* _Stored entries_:

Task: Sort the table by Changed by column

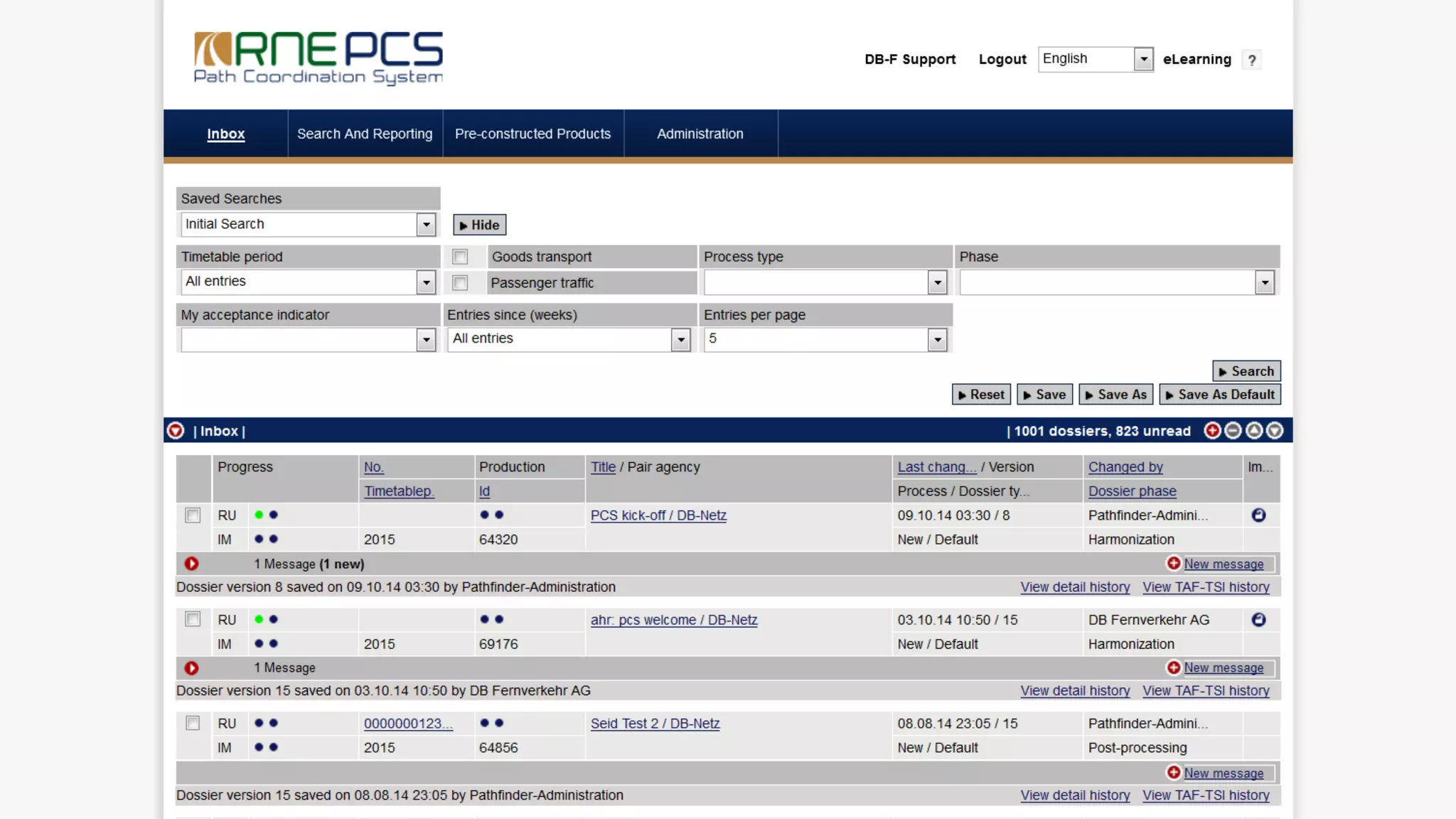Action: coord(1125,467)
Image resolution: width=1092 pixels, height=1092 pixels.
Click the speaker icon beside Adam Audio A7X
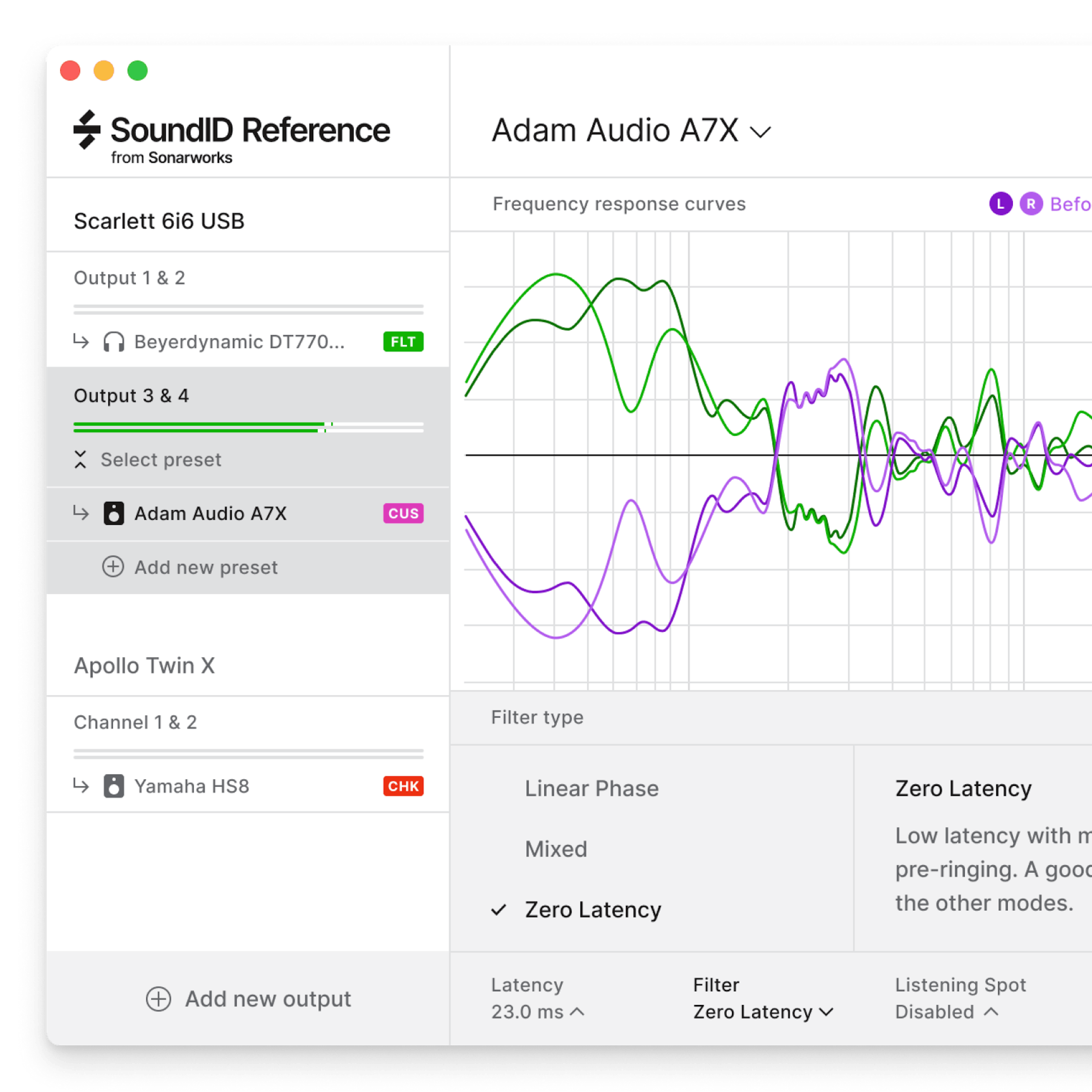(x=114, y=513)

* _About this task_:
Could every record be given again exactly, with its pictures left out?

* _Completed task_:
Task: Sort the table by Changed by column

Action: coord(1125,467)
Image resolution: width=1092 pixels, height=1092 pixels.
Click the speaker icon beside Adam Audio A7X
(x=114, y=513)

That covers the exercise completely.